Thursday, April 4, 2013

How to Feast :: A Vegetarian Middle-Eastern Menu + Recipes


Feast, according to the Oxford English Dictionary:
a large meal, typically a celebratory one
a plentiful supply of something enjoyable

Life gets busy, and full of commitments - not all of them marital. Our kitchens get messy, and our floors even more so. We rush around between work and the greengrocer and ballet class and soccer, and try our best to create healthy, homecooked meals that won't just be eaten - but loved. We put pressure on ourselves, too much pressure, and panic at the thought of entertaining.

But let me tell you something. 

Sometimes we all need a good feast. A celebration of everything and nothing, an excuse for food and friends and who gives a shit about how many dishes pile up in the sink? No panic, or fanciness, or showing off ... (maybe just a little showing off) ... but a feast for showing your friends and family how much you love them. Through ample, enjoyable food. 

A feast ... for feasting.

feast (top) :: tzaziki (middle) :: baba ganoush (bottom)

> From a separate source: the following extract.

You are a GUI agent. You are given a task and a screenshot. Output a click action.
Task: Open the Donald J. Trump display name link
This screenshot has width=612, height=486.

A feast isn't - in my opinion - about being stuck in the kitchen listening to your friends talk and laugh across the other side of the house. What's celebratory about that? To me, the best kind of feast is the one that can be prepared ahead of time and that involves everybody in some way. Make what you can ahead of time, fire up the grill, and show your guests how to make things like mayonnaise or tortillas or felafels or affogatos. Get everybody to join in, cocktails in hand, and have. fun.

We have a feast at least once a month ... sometimes for family, or friends, sometimes breakfast, or dinner, sometimes for special traditions like our very own Anzac Day/Thanksgiving hybrid. I'd like to promise you that I'll post a feast here regularly ... but to be honest, writing about them seems to be more work than making them! But I'll do my best ...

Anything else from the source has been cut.